I actually didn't notice that the Pebblesorters like primes until I read this comment. Somehow I feel as if this supports Eliezer's point in some way which I can't notice on my own either.
There is a pattern to what kinds of heaps the Pebblesorters find "right" and "wrong", but they haven't figured it out yet. They have always just used their intuition to decide if a heap was right or wrong, but their intuition got less precise in extreme cases like very large heaps. The Pebblesorters would have been better off if only they could have figured out the pattern and applied it to extreme heaps, rather than fighting over differences of intuition.
Also if they had just figured out the pattern, they could have programmed it into the AI rather than hoping that the AI's intuition would be exactly the same as their own, or manually programming the AI with every special case.
I think this was the main point of the essay but it went right over my head at first.
In fact, a superintelligent AI would easily see that the Pebble people are talking about prime numbers even if they didn't see that themselves, so as long as they programmed the AI to make "correct" heaps, it certainly would not make heaps of 8, 9, or 1957 pebbles.
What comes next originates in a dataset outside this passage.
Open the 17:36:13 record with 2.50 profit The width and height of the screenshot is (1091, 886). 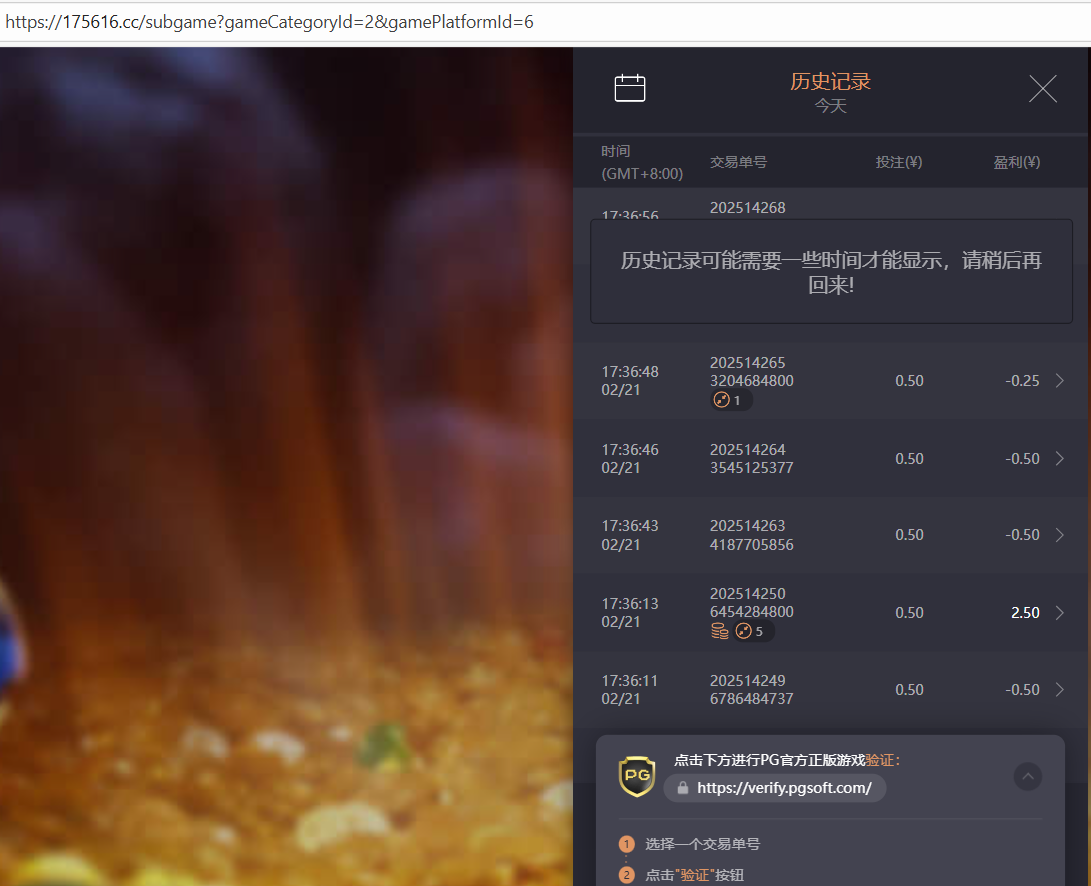tap(1059, 613)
So if anything, this supports my position: if you program an AI that can actually communicate with human beings, you will naturally program it with a similar morality, without even trying.
Apart from that, this post seems to support TGGP's position. Even if there is some computation (i....
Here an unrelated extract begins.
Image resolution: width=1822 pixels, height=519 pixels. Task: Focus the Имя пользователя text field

You are smart enough to tell that 8 pebbles is incorrect. Knowing that, will you dedicate your life to sorting pebbles into prime-numbered piles, or are you going to worry about humans? How can the pebble-sorters be so sure that they won't get an AI like you?
Nobody's arguing that a superintelligent AI won't know what we want. The problem is that it might not care.
If as Eliezer suggests, human morality might be describable but is perfectly arbitrary, you had better hope we are the first to build FAI. A pebblesorter FAI would break our planet up for a prime-numbered heap of rubble chunks.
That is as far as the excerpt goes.